In my last post I wrote about how resisters in their own small community had to consider the current and future needs of that community. But there were, of course, examples of resistance actions in larger places where resisters acted without as much thought for the local residents.

In France, for example, there were times when outsiders decided to make a big statement by assassinating a German officer. They did it in a city then got away. But, predictably, the Germans inflicted reprisals on the local community for the assassination. So local men, usually men of high standing such as the mayor, the doctor, the banker, were executed as punishment for the assassination. And the occupation authorities never considered executing just one person for the life of a single German. The standard reprisal was 50 local people executed in reprisal for the death of one German.

The occupation authorities executed so many hostages, of course, as part of a policy of governing by terror. The idea was that if they made the cost of resistance that high, the local population would not support resistance. And then the resistance would not be able to function and it would be easier to administer the occupied territory. It worked to the extent that it muddied the moral waters for both resisters and the general public. It most probably did restrain some resisters from action.

But it also worked against the occupation authorities by giving the local people ever greater grievances against the occupation and pushing some people into resistance. That’s what happened to Audrey Hepburn’s family in the Netherlands. (For the story read Dutch Girl by Robert Matzen.)

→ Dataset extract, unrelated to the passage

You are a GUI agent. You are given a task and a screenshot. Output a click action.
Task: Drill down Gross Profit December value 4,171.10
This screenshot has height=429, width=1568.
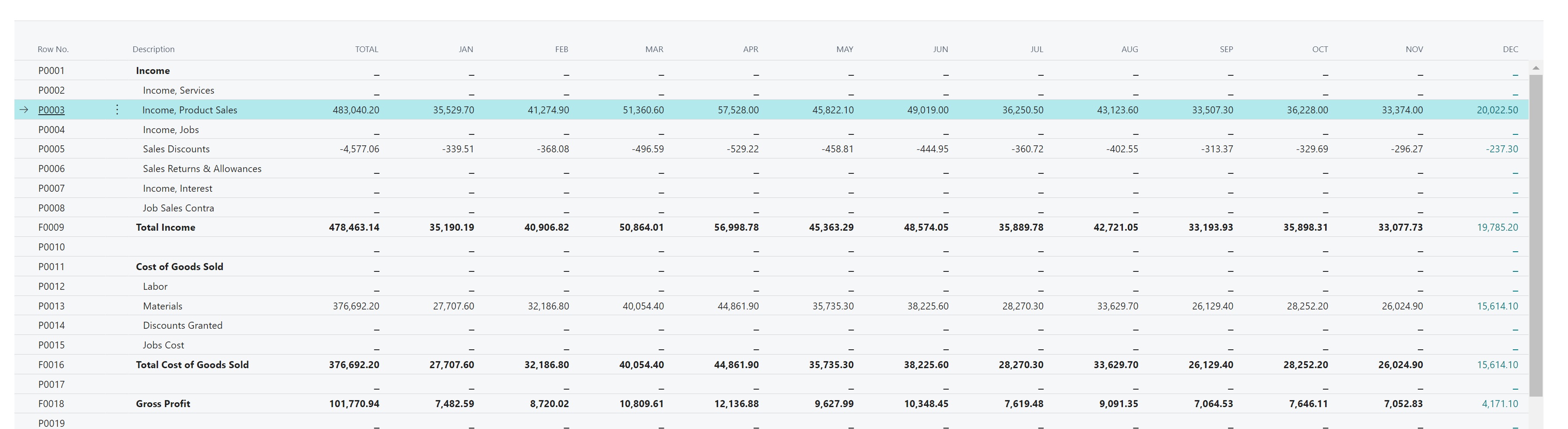1501,403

Some resisters took the responsibility of provoking German reprisals very seriously and planned their attacks for uninhabited places. For example, John Weidner was delayed for an appointment in Paris once because resisters had blown up the train he was on in the middle of nowhere. Fortunately for Dutch-Paris and everyone they helped, Weidner knew that the safest place on a train was in the middle, so he was not injured. He helped those who were. But all of them had to wait quite a long time for official help and a new train to reach them in the middle of nowhere. And then the tracks had to be repaired.  The best that resisters who were planning violent acts could hope for was to minimize the inconvenience to the local community.  But if the choice was disrupted train travel or mass executions or the indefinite continuation of the occupation, by 1944 most civilians would have chosen disrupted train travel.